The good news is that it’s easy to remove, and it’s easy to remove from costume jewelry and fine jewelry alike. All of these methods use home materials with an acid base to break down the verdigris, then you gently pluck and clean the green away, then your pieces should be dried thoroughly to prevent more verdigris from coming back.
- Pearl jewelry: If you’re dealing with real pearls, pay for a professional restoration.
- Rhinestone jewelry: Rhinestones should never be soaked in vinegar or lemon juice, because the liquid will damage the foil backs of the stones.
- Stanhope jewelry: Any exposure to liquid will dissolve the tiny images in Stanhope jewelry.
- Silver and silver-plate: These pieces can be cleaned with soap and water, polished with a silver-polishing cloth, or polished with a silver polish you can find at the grocery store in the cleaning section. Here are some tips on identifying silver jewelry.
- Gemstones: “Gemstone” and “metals” are huge categories, so do a little research to ensure the hardness of the thing you’re cleaning is amenable to your chosen cleaning method. Here’s a handy chart showing some of your gemstone cleaning options.
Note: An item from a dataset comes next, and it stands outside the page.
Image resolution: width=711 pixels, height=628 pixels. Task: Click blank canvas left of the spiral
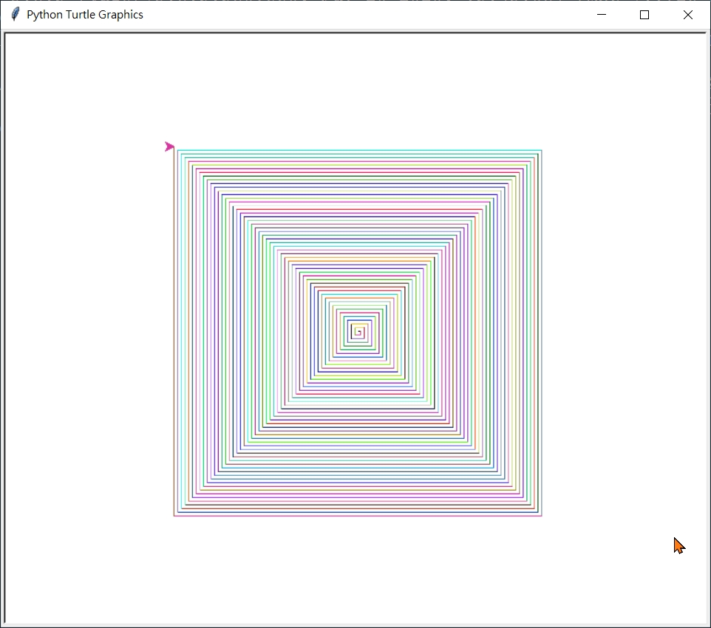(89, 332)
Three easy methods for removing verdigris from jewelry:
Lemon juice is great for glass, metal, and copper jewelry. Lemon juice has the bonus of smelling nice, but it can turn sterling silver black which will create more clean up for you later. Soak your pieces in the liquid for 15-20 minutes, then (gently!) use a toothpick, q-tip and soft toothbrush to remove the remaining verdigris. Dry your pieces thoroughly when done.
Vinegar is quite acidic and can also be used on jewelry as you would lemon juice. It is a fine choice for glass beaded jewelry and metal jewelry if you can stand the smell of it. As with lemon juice, soak your pieces in straight vinegar for 15-20 minutes and use a toothpick, q-tip or soft toothbrush to get into tight areas. Sterling silver and some gemstones should not be soaked in vinegar, so be sure to identify your metals and gemstones and do a quick google if you need to.
The biggest benefit of ketchup is that is doesn’t move around like a liquid – it pretty much stays wherever you put it. This means you can dab it in sensitive and small areas with a toothpick and not worry too much about damaging surrounding materials. It is a bear to clean up, but use a soft toothbrush to scrub it out of tight places, rinse, then dry your pieces thoroughly.
Once your jewelry is cleaned, dry, dry, dry, dry it off and store it in a clean, dark, dry (dry!) place, like a jewelry box. Verdigris happens on jewelry due to exposure to a mixture of moisture and makeup and skin oils on metals, so it’s important to clean and dry (!) that jewelry when you put it away.
If you catch verdigris early and keep it clean, you can keep nature at bay and enjoy your pieces for a long time.